Solved – Why is deep reinforcement learning unstable

deep learningmachine learningneural networksreinforcement learning

In DeepMind's 2015 paper on deep reinforcement learning, it states that "Previous attempts to combine RL with neural networks had largely failed due to unstable learning". The paper then lists some causes of this, based on correlations across the observations.

Please could somebody explain what this means? Is it a form of overfitting, where the neural network learns some structure which is present in training, but may not be present at testing? Or does it mean something else?


The paper can be found: http://www.nature.com/nature/journal/v518/n7540/full/nature14236.html

And the section I am trying to understand is:

Reinforcement learning is known to be unstable or even to diverge when a nonlinear function approximator such as a neural network is used to represent the action-value (also known as Q) function. This instability has several causes: the correlations present in the sequence of observations, the fact that small updates to Q may significantly change the policy and therefore change the data distribution, and the correlations between the action-values and the target values.

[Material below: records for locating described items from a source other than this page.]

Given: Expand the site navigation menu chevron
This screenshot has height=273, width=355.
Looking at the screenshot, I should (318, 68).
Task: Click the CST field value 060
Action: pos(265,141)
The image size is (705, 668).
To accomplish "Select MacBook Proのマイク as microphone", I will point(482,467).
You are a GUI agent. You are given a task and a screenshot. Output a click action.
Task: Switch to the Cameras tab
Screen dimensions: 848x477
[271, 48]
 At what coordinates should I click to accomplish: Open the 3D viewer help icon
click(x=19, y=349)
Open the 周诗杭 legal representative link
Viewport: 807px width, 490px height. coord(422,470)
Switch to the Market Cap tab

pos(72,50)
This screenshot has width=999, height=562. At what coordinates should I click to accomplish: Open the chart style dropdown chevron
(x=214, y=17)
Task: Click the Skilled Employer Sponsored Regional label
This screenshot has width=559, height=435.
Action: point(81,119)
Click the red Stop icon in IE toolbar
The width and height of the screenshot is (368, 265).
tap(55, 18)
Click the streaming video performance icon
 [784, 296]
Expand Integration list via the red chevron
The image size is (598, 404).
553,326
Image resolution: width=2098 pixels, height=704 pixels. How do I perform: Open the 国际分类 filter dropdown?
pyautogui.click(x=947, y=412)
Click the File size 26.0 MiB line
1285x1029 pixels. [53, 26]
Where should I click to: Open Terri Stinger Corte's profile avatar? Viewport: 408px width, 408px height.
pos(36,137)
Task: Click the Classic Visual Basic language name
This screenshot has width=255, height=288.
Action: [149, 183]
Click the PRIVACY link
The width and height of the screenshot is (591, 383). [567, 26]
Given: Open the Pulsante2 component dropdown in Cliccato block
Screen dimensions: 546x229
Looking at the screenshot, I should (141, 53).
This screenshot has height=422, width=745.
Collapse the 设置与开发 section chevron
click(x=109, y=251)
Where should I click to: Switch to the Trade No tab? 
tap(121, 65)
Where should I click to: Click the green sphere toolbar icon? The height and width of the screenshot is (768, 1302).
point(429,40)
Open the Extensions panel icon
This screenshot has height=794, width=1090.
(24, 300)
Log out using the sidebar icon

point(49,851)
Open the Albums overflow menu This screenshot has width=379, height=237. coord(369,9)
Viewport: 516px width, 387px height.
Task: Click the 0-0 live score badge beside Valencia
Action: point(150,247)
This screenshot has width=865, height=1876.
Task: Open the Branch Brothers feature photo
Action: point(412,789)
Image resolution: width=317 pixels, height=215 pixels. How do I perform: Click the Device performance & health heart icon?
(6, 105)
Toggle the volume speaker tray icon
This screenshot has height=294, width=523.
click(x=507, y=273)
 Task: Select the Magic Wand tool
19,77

We address these instabilities with a novel variant of Q-learning, which uses two key ideas. First, we used a biologically inspired mechanism termed experience replay that randomizes over the data, thereby removing correlations in the observation sequence and smoothing over changes in the data distribution. Second, we used an iterative update that adjusts the action-values (Q) towards target values that are only periodically updated, thereby reducing correlations with the target.

Best Answer

The main problem is that, as in many other fields, DNN can be hard to train. Here, one problem is the correlation of input data: if you think about a video game (they actually use those to test their algorithms), you can imagine that screenshots taken one step after another are highly correlated: the game evolves "continuously". That, for NNs, can be a problem: doing many iterations of gradient descent on similar and correlated inputs may lead to overfit them and/or fall into a local minimum. This why they use experience replay: they store a series of "snapshots" of the game, then shuffle them, and pick them some steps later to do training. In this way, the data is not correlated anymore. Then, they notice how during the training the Q values (predicted by the NN) can change the on going policy, so making the agent prefer only a set of actions and causing it to store data that is correlated for the same reasons as before: this is why they delay training and update Q periodically, to ensure that the agent can explore the game, and train on shuffled and uncorrelated data.